But the fact is that Syria has been in a civil war for quite some time. A generally accepted definition of a civil war is a fight for control of a nation, involving the state, one or more non-state actors, and at least 1,000 battlefield casualties. Syria's uprising is more than a year old, and the Syrian Observatory for Human Rights says more than 13,000 people have died in the fighting so far, with 2,400 dead since the middle of this April alone.
Various armed factions opposed to Mr. Assad operate under the banner of the Free Syrian Army and have been conducting ambushes of government troops. Assad has mustered regular troops, who have heavily shelled neighborhoods in Homs, Hama, and other towns that host rebel supporters, killing armed supporters and unarmed men, women and children alike.
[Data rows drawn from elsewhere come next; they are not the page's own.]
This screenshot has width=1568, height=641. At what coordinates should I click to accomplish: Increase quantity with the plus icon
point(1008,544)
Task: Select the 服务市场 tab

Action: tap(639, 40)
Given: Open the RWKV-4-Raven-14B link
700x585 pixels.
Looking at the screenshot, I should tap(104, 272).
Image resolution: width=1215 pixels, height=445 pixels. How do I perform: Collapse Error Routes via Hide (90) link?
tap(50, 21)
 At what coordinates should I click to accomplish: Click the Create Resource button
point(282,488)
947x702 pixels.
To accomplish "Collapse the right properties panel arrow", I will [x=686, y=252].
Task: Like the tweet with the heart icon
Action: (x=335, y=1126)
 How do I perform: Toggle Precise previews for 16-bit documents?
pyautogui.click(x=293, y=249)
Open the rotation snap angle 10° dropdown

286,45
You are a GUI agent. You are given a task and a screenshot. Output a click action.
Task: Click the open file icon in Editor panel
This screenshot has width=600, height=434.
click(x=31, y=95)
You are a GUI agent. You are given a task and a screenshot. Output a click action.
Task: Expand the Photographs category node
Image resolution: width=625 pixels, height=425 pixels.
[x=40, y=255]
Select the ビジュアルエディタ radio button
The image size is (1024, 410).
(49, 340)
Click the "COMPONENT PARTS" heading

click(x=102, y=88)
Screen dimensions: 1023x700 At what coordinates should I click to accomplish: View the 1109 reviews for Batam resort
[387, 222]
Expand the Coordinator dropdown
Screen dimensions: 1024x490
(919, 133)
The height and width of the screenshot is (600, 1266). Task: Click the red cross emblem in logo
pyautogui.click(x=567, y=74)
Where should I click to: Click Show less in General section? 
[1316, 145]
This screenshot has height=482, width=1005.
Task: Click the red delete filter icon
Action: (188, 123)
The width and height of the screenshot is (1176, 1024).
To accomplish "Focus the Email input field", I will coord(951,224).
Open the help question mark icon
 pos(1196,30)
Irregular militias loyal to Assad, called shabiha and generally drawn from the Alawite sect Assad belongs to, have been increasingly active. Shabiha have been blamed for the massacre of 108 civilians, many of them children, outside Houla two weeks ago.
But to listen to almost every official who talks about Syria, there's no civil war yet. "I believe that in the council there's an understanding that any sliding toward full-scale civil war in Syria would be catastrophic, and the security council now needs to have that kind of strategic discussion on how that needs to be avoided," Jean-Marie Guehenno, an aide to UN Special Envoy to Syria Kofi Annan, said last week.